Since the trappers could not prove they were financially harmed by Proposition 4, they instead argued that they were harmed by having to change their conduct, no longer using “preferred” devices such as steel-jawed leghold traps or M-44 explosives. The Court of Appeals rejected that argument in a brief opinion.
“This ruling reaffirms the will of California citizens who overwhelmingly voted to ban cruel traps and poisons and sends a clear message to the National Trappers Association that they cannot override the will of the people,” said Michelle Thew, chief executive of the Sacramento, California-based Animal Protection Institute.
The trappers claimed that Proposition 4 is preempted by the Animal Damage Control Act — a federal law that authorizes government trappers to capture and kill animals to protect ranching and livestock interests — an argument that the district court called a “meritless claim.” The Ninth Circuit has now affirmed the district court’s conclusion that “Congress’s expressed intent is that, under the ADCA, Wildlife Services shall continue its longstanding practice of administering its program in a manner consistent with state trapping laws.”

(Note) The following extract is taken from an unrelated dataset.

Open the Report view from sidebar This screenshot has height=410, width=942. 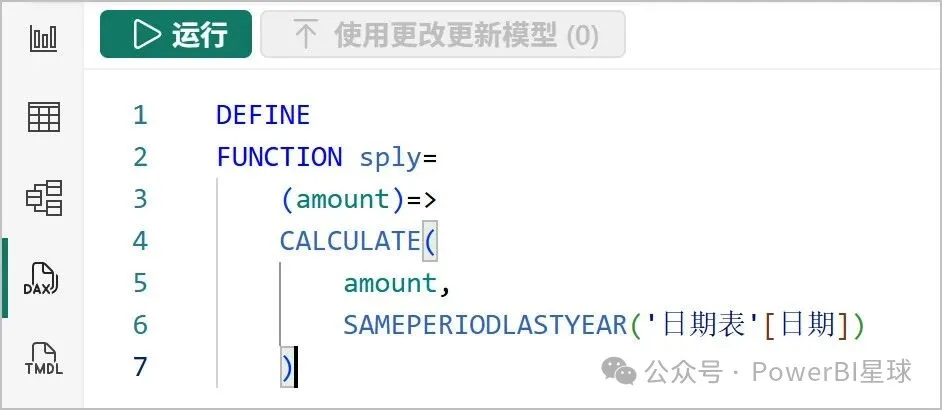[43, 38]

“We are pleased that the court recognized the baseless nature of the trappers’ claimed injuries, and preserved the important role that state and local governments play in protecting our wildlife,” said Jonathan Lovvorn, vice president of animal protection litigation for The HSUS and lead counsel for the sponsors of Proposition 4 in the case. “The HSUS is grateful that such a large coalition of animal protection groups worked together on this critical effort to preserve this citizen initiative.”
The sponsors of Proposition 4 included The Fund for Animals, The Humane Society of the United States (HSUS), Animal Protection Institute (API), International Fund for Animal Welfare, American Society for the Prevention of Cruelty to Animals, and the Doris Day Animal League. The groups were also represented by Eric Glitzenstein of the public interest firm Meyer Glitzenstein & Crystal.